Performing the search!
Now we can try out our index with a simple query_string query:
POST /my_index/_doc/_search
{
"query": {
"query_string": {
"query": "red beds for kids 120cm",
"default_field": "DescriptionAuto"
}
}
}
The results will look something like the following:
"hits": {
...
"max_score": 2.3611186,
"hits": [
{
...
"_score": 2.3611186,
"_source": {
"Category": [
"beds",
"children"
],
"Color": "red",
"Size": {
"LengthCM": 120
}
}
},
{
...
"_score": 1.0998137,
"_source": {
"Category": [
"beds",
"adult"
],
"Color": "red",
"Size": {
"LengthCM": 150
}
}
},
{
...
"_score": 0.34116736,
"_source": {
"Category": [
"couches",
"adult",
"family"
],
"Color": "red",
"Size": {
"LengthCM": 200
}
}
}
]
}
The document with categories beds and children and color red is on top. And its relevance score is twice bigger than of its follow-up!

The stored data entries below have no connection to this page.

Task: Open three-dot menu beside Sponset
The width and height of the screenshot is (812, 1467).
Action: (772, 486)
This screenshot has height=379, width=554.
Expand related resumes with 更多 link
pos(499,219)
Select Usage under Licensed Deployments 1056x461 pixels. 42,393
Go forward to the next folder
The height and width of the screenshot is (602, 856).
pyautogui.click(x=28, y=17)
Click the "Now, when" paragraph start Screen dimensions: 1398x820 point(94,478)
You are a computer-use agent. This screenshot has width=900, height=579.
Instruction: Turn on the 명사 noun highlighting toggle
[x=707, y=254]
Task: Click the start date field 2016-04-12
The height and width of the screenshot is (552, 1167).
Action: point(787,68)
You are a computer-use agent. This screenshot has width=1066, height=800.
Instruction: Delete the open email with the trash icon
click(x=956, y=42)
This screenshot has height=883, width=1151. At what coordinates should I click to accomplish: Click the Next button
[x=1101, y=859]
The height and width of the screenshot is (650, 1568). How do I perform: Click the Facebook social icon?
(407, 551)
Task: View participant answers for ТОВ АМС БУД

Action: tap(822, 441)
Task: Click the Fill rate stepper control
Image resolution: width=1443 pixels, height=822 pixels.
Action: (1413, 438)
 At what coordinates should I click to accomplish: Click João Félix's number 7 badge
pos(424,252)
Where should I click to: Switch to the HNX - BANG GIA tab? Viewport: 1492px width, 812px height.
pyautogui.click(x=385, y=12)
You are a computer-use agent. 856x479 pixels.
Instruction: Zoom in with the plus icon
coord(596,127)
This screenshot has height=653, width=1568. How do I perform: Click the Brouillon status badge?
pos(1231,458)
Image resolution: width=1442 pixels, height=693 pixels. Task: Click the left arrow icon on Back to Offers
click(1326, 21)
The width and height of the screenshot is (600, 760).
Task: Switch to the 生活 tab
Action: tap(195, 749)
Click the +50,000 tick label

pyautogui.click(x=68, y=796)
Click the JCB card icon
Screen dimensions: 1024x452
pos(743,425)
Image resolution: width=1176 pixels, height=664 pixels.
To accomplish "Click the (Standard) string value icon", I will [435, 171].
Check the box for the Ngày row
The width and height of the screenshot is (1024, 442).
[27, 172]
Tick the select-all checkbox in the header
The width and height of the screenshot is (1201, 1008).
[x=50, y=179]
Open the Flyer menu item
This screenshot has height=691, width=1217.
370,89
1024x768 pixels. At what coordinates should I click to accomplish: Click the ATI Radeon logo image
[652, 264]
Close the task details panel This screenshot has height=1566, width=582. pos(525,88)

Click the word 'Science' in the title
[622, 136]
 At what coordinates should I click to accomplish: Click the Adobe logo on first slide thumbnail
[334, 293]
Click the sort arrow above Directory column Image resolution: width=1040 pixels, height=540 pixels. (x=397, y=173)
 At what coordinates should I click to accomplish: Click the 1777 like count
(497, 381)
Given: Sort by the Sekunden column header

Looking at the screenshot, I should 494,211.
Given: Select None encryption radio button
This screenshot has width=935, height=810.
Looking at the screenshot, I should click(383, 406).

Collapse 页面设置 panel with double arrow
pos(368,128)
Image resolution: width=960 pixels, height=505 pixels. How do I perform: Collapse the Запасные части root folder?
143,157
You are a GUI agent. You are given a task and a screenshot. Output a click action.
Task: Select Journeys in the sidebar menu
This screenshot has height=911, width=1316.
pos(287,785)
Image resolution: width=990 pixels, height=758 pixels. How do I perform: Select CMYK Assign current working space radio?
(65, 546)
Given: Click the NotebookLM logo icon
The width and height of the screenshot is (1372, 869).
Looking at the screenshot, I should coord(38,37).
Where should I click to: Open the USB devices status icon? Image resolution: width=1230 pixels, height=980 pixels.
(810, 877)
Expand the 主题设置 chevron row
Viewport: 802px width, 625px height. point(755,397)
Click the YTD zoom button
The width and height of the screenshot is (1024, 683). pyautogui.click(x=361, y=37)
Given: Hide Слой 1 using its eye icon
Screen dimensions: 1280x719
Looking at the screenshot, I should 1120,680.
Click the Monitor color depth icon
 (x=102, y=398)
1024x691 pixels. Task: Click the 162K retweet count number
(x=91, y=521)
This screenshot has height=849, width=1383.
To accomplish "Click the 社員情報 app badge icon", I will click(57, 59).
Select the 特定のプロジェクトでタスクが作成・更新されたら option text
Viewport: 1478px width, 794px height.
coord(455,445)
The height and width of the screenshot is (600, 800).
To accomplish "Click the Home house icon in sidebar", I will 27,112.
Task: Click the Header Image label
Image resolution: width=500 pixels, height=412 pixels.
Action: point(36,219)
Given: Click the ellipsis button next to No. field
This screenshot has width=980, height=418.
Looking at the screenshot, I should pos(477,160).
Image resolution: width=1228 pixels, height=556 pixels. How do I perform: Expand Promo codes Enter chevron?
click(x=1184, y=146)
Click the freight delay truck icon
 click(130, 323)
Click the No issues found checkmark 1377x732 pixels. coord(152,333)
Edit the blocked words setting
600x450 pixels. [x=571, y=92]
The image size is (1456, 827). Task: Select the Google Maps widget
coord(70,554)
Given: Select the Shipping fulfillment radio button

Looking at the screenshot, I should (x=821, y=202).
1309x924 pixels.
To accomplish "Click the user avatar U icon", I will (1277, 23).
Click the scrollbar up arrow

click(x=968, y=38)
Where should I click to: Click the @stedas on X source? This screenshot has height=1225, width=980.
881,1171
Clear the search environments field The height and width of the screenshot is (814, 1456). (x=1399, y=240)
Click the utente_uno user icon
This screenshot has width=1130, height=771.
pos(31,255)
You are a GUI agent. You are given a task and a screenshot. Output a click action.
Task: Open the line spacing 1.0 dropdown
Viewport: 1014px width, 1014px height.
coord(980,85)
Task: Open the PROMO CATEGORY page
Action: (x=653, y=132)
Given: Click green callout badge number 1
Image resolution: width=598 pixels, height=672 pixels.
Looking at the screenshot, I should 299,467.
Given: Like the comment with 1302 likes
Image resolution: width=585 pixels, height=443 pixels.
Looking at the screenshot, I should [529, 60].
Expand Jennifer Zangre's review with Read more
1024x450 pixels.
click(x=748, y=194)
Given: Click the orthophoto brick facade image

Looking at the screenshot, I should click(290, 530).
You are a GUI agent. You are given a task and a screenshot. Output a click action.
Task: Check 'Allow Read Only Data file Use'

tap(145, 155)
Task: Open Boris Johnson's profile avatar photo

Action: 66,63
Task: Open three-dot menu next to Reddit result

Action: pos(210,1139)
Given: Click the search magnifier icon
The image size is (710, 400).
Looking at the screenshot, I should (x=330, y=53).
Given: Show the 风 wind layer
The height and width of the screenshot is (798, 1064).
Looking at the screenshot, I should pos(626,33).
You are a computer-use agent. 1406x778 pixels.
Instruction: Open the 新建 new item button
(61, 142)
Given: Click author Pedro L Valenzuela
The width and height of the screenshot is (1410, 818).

How can I check how Elasticsearch interpreted the user's query?
It is easy to do via analyze API:
POST /my_index/_analyze
{
"text": "red bed for kids 120cm",
"analyzer": "MySynonymAnalyzer"
}
{
"tokens": [
{
"token": "red",
"start_offset": 0,
"end_offset": 3,
"type": "<ALPHANUM>",
"position": 0
},
{
"token": "bed",
"start_offset": 4,
"end_offset": 7,
"type": "<ALPHANUM>",
"position": 1
},
{
"token": "for",
"start_offset": 8,
"end_offset": 11,
"type": "<ALPHANUM>",
"position": 2
},
{
"token": "children",
"start_offset": 12,
"end_offset": 16,
"type": "SYNONYM",
"position": 3
},
{
"token": "120cm",
"start_offset": 17,
"end_offset": 22,
"type": "<ALPHANUM>",
"position": 4
}
]
}
As you can see, there is no token kids, but there is token children.
On a side note, in this example Elasticsearch wasn't able, though, to parse the size of the bed: token 120cm didn't match to anything, since all sizes are integers, like 120, 150, etc. Another layer of tweaking will be needed to extract 120 from 120cm token.
I hope this gives an idea of what can be achieved with Elasticsearch's built-in text analysis capabilities!